I hear that Quentin Tarantino recently took to the lectern—one would like to imagine him pounding it with passion, red-faced and perspiring, but God probably doesn't love us that much—to make the case for himself as an official Auteur of the Cinema, as of approximately exactly the release of this outlandish World War II fantasy. OK, whatever. To me, that was obvious enough from Pulp Fiction (and fairly probable even with Reservoir Dogs), and I was ready to toss him up into the canon then and certainly am now. Maybe I have a lower bar. Or maybe the whole thing is a joke. But the point is that, at bottom, Tarantino operates at far more serious levels than just surface-gliding referential cinematics. Ironically, cynically, irreverently—yes, obviously. Even overbearingly. But undeniably tackling them. Consider, as just one example, the varying fates of the believer and non-believer characters in Pulp Fiction.

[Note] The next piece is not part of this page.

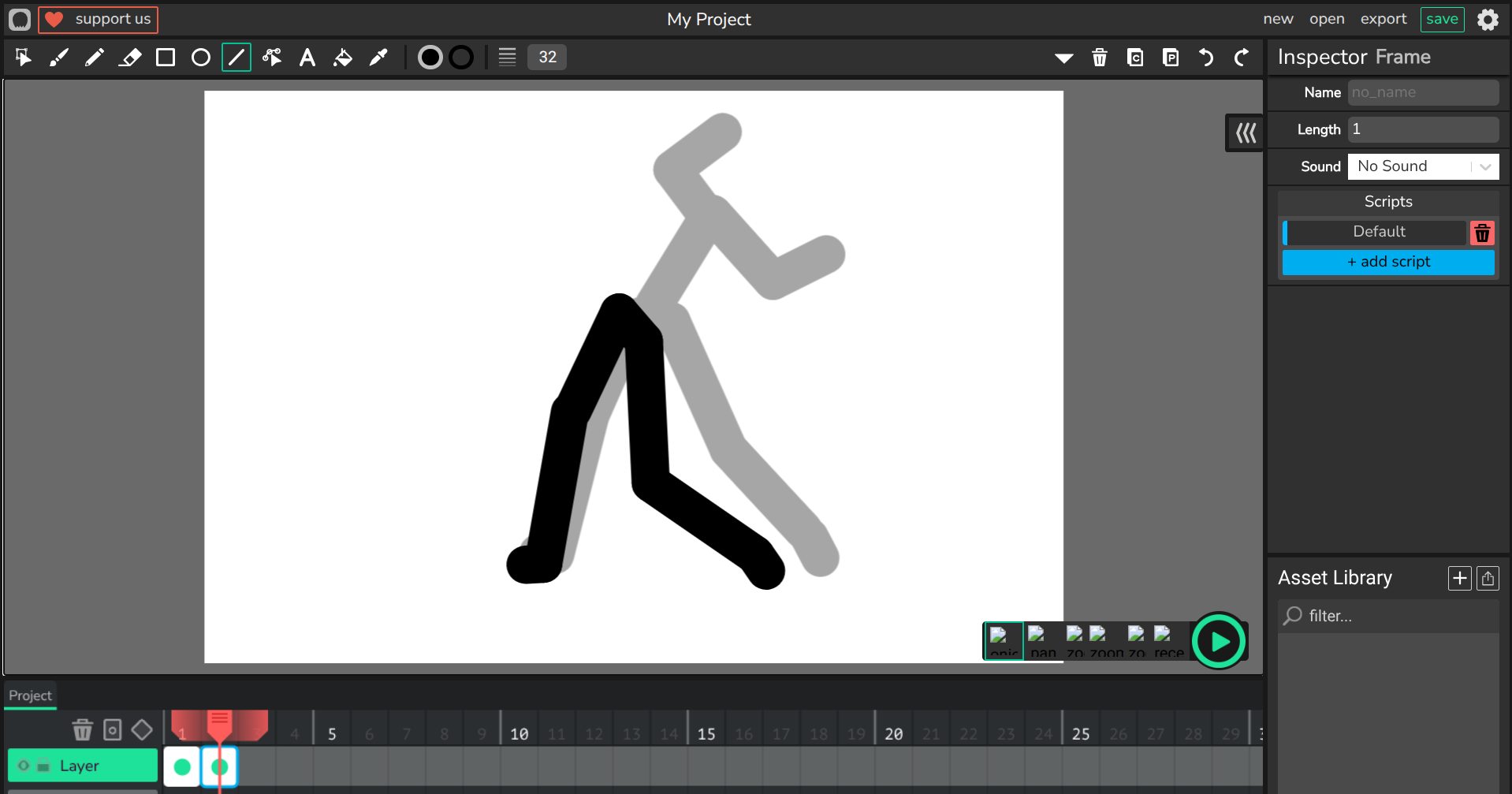
Task: Select the Brush tool
Action: click(59, 58)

Tarantino's movies are rich with narrative and character and human interaction, and always steeped (arguably too much, as with this one) in an encyclopedic embrace of film traditions. I was prepared for my first disappointment here, dubious about a translation of Sergio Leone's spaghetti-western revenge syntax for the Holocaust story that willfully, even merrily, sets itself to trampling widely agreed-on sacred territory, basically making shit up as it goes along even as it attempts to co-opt sympathies via blatant manipulation. He just about pulls off the whole thing too—his only mistake is almost an incidental one, which unfortunately compounds itself: casting the overly smug Brad Pitt, who steps all over himself and the story and everybody else too in a crassly hambone performance. I could also do without the elaborate plot points and heavy-handed referents of the narrative climax, which take up the last hour or so. But watching Tarantino's movies is so monumentally entertaining and satisfying that I found myself (as usual) forgiving even his ridiculous excesses. This is overall not one of his best, it may even be his least, but when it's good it's very, very good. And, yes, he's an auteur. Let's close the book on that one now.